Sempre nei Novanta, Calvin Klein ha dato vita a un manifesto estetico e generazionale proprio grazie alle sue campagne. Fotografi come Bruce Weber e Steven Meisel erano chiamati sul campo per raccontare una bellezza fluida, unisex. Il risultato? Il profumo CK One ha saputo mettere in discussione le categorie di genere, rendendo la profumeria stessa un desiderio comune. Condivisibile e soprattutto non definito da stereotipi.
Gli anni Duemila, le campagne beauty e il cinema
L’inizio del nuovo secolo porta cambiamenti non indifferenti nel mondo della pubblicità. Le campagne di bellezza diventano racconti più ampi – quasi dei cortometraggi – e vengono affidati a registi e creativi che riescono a produrre narrazioni complesse.

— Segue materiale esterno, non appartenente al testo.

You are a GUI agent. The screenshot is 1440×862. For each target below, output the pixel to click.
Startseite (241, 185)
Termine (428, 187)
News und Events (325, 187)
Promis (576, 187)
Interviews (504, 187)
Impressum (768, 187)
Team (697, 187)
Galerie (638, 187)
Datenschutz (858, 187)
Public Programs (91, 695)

È in questo momento, poi, che la testimonial diventa un personaggio legato al dna del brand.
Un esempio? La campagna di Chanel N°5 del 2004 con Nicole Kidman, diretta da Baz Luhrmann. Il regista porta il suo universo sensuale, barocco e teatrale nell’identità elegante di Chanel: Kidman, in questa campagna indimenticabile, interpreta una star prigioniera della fama che vive un amore impossibile. Una storia che parla di amore, di desiderio, di identità.
Un’altra campagna epocale, che ha consacrato l’estetica dei primi anni Duemila, è quella per J’Adore Dior con Charlize Theron, prima iconica testimonial del profumo. Diretta da Jean-Baptiste Mondino, l’immagine dell’attrice che cammina tra tessuti dorati, perle e metalli liquidi è diventata un riferimento immediato nell’immaginario luxury. E non sorprende sapere perché. Il regista è stato abile a costruire un universo sovversivo dove la donna Dior non è eterea né distante.

Charlize Theron per Dior, 2004 – Foto IMDb
Perché le campagne beauty del passato ci emozionano ancora?
Ricordare le campagne beauty del passato significa, indubbiamente, entrare in contatto con un pezzo di storia della pubblicità e della bellezza. Ma non solo: anche nell’immaginario culturale e visivo di un tempo. Ogni decennio porta con sé delle caratteristiche precise, che col tempo si sono evolute diventando linguaggio comune. E il loro fascino persiste perché, da sempre, hanno saputo raccontare molto di più del singolo prodotto: hanno costruito una narrazione sui nostri desideri più profondi – che forse sono gli stessi anche oggi?